■ Objectives
a) From the excerpt below on a greedy algorithm for the CNDP, extract the part that opens with the words containing "We first describe" and closes with "on Tarjan [32].".
b) In the excerpt below on a greedy algorithm for the CNDP, what kind of implementation makes the greedy algorithm faster?

■ Document section

____________________

The remainder of this paper is organized as follows. The proposed greedy algorithm and its motivation are provided in Section ‘The proposed algorithm’. Section ‘Experimental results’ provides experimental results on small- and medium-sized benchmark networks, as well as six real-world networks, and a comparison to the greedy MIS-based algorithm of [12] is conducted. Conclusions are then presented in Section ‘Conclusion’.
The proposed algorithm
In this section, we propose a greedy algorithm for the CNDP. Greedy algorithms are typically less computationally intensive than other strategies such as dynamic programming but usually sacrifice solution quality to attain this speed. One exception occurs in the case of maximizing a submodular function, where it was shown in [31] that unless \(\mathcal {P}=\mathcal {NP}\), a greedy algorithm will yield the optimal approximation. It is easy to verify that the CNDP is not a submodular function. However, the greedy approach is still an appealing framework in the CNDP context, especially for very large networks.
We first describe a linear-time algorithm to evaluate the impact of removing each v∈V and then use this within a greedy algorithm for determining a solution to Equation 1. The speed of the greedy algorithm is further enhanced by a priority-queue-based implementation that yields significant practical performance increases over a naive implementation. Our algorithm has a running-time complexity of \(\mathcal {O}(k(n+m))\) and is similar to the \(\mathcal {O}\left (kn^{2}\right)\) approach used for the maximum cascading algorithm in [3]. Both algorithms are based on Tarjan [32].

____________________

■ Dataset extract

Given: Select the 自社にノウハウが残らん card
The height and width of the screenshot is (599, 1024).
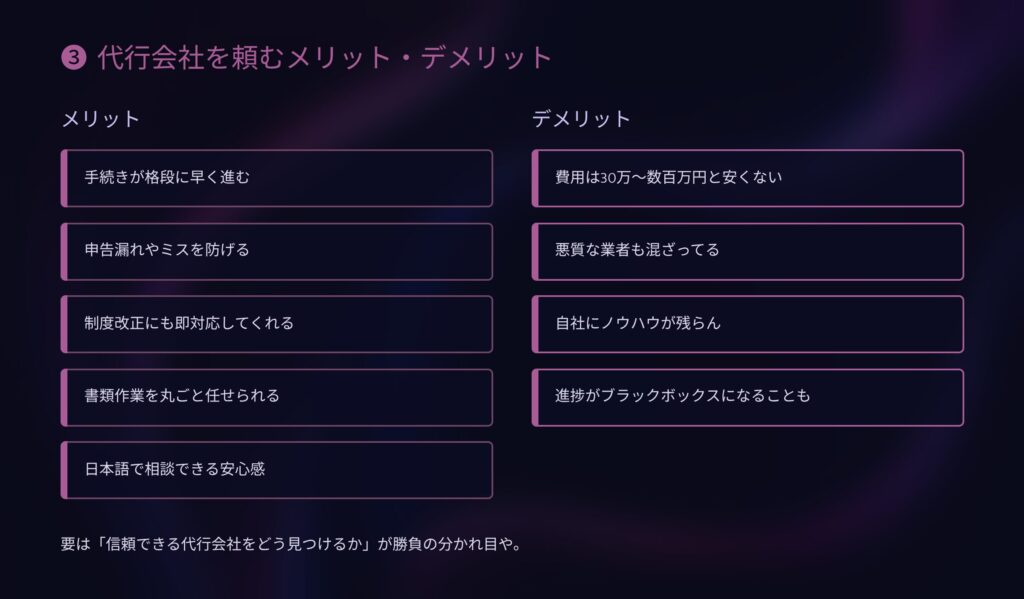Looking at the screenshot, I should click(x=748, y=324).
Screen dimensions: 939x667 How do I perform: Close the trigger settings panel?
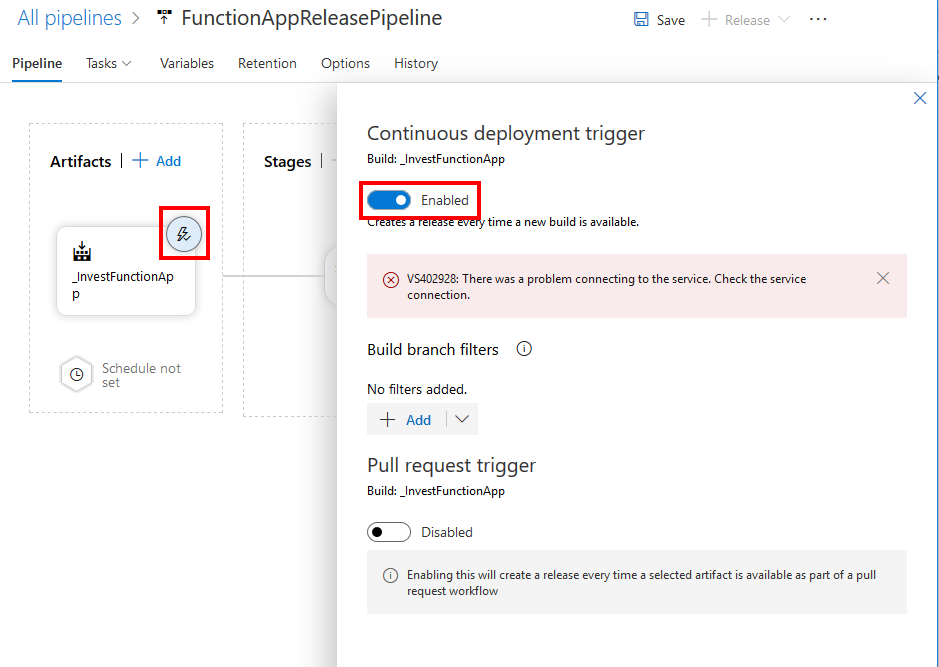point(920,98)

____________________

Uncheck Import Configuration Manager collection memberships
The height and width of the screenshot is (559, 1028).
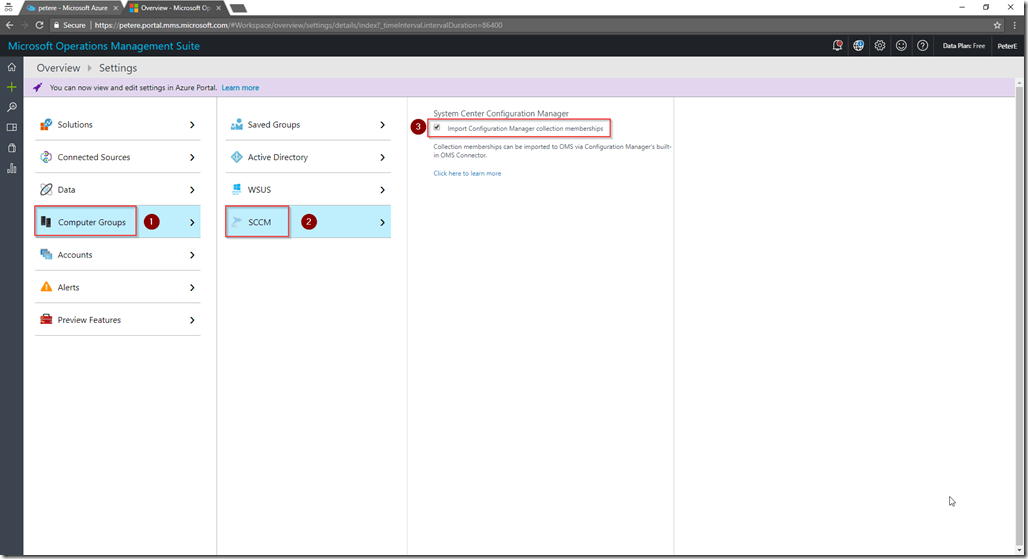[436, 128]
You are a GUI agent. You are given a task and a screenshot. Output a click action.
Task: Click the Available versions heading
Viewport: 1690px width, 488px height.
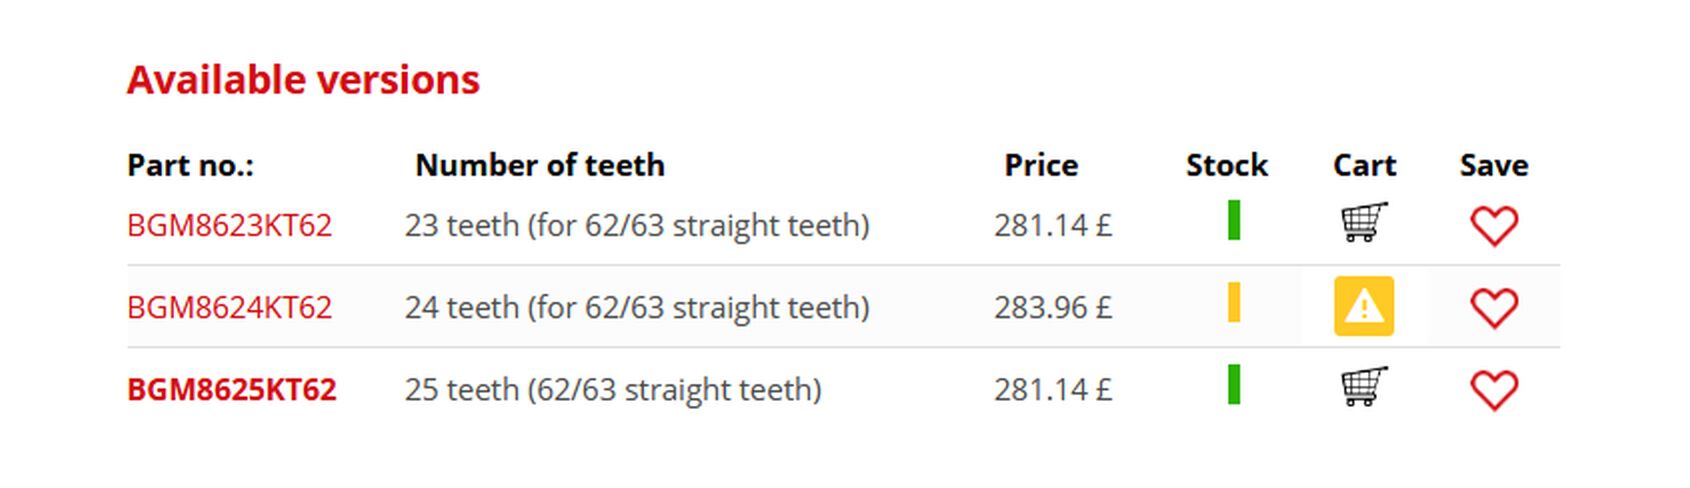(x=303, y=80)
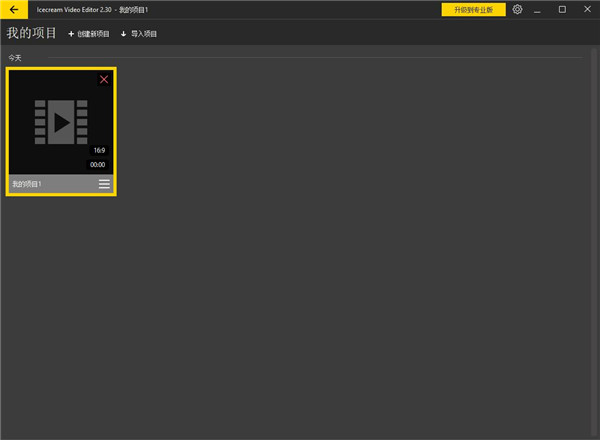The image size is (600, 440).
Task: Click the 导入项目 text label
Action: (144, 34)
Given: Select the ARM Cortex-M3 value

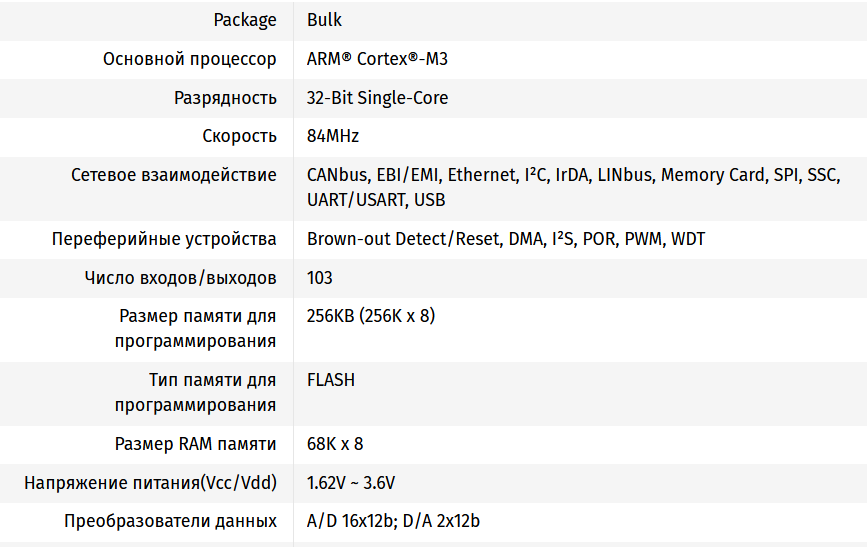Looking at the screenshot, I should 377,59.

____________________

■ Answers by task
a)
We first describe a linear-time algorithm to evaluate the impact of removing each v∈V and then use this within a greedy algorithm for determining a solution to Equation 1. The speed of the greedy algorithm is further enhanced by a priority-queue-based implementation that yields significant practical performance increases over a naive implementation. Our algorithm has a running-time complexity of \(\mathcal {O}(k(n+m))\) and is similar to the \(\mathcal {O}\left (kn^{2}\right)\) approach used for the maximum cascading algorithm in [3]. Both algorithms are based on Tarjan [32].

b) A priority-queue-based implementation.